はじまるまでめっちゃドキドキしましたが、はじまったらなんかもう描くっきゃない!と夢中になりました。
▲左がわたくしです。


不気味な唇が登場したかと思えば、なんかもぞもぞうごめく生物が登場したり。
1日で3回紙を張り替え、お客様からいただくお題も毎回違うので、出来上がるものも変わります。

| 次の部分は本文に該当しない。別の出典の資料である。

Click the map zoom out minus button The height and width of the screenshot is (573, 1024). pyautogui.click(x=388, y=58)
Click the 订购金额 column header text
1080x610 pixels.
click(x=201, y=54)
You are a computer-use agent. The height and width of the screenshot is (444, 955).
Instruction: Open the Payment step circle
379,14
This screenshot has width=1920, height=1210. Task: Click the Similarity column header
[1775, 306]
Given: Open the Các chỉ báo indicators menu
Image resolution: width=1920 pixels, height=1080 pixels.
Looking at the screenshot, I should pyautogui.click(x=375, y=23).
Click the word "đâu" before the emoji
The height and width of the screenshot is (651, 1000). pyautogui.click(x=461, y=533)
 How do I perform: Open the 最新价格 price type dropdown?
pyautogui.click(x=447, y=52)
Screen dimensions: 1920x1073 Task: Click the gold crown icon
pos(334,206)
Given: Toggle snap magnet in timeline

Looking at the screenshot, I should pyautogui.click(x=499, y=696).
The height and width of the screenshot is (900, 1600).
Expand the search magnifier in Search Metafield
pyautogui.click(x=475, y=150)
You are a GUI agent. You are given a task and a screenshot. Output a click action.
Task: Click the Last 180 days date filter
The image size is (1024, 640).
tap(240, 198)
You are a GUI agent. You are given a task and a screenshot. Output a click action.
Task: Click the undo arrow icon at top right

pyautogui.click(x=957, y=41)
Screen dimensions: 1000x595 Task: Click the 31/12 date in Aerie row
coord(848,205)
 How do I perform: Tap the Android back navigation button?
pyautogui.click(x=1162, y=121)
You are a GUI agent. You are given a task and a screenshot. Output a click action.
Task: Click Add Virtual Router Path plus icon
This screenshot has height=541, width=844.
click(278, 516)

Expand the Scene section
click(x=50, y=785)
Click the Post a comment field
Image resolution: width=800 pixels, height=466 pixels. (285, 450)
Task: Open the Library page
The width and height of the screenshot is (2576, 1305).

何より、人が入れ替わると全然テイストが変わってしまうんですよね。


何が起こるのかわからないライブペインティングで私は何を体験したのか。
文章を書くことにもつながる話を今回はレポートしてみたいと思います。
強制的に思考の枠が取っ払われる!
何を描くかのお題は自分たちで考えるのではなく、外からやってきます。
しかも30分おきに2つずつ。
そんな体験はなかなかありません。
おまけに私たちの最初のお題なんて
ラーメン二郎×秩序
でしたからね(笑)
ペアになった方と「秩序」って書かれた紙を見て、
これだけはひきたくないですね…
そう話していたのに!
(お題は、お客さんにくじ引き方式で引いてもらいました)
難しすぎてアホになる
しかしながら
なぜだ〜!無理だ〜!
なんて、ショックで凹んでいるヒマはありません。
制限時間はお題2つにつき、30分。
二人であーだ、こーだと話し合いながら、
「お、それ、いいんじゃない?」みたいなアイデアが生まれてくる。
これも、ひとりで作品をつくっていたら、叶わない体験です。
ひとりで考えるんじゃなくて、時間制限の中で二人で相談しあいながら、これまた強制的に自分の思考の枠、固定観念を取り払い合っていく。
なんせ模造紙3枚分(3M×2M)の大きさです。
ときどきキャンバスから離れて眺めてみたり、場所を入れ替わったりしながら、1枚の絵として仕上げていきます。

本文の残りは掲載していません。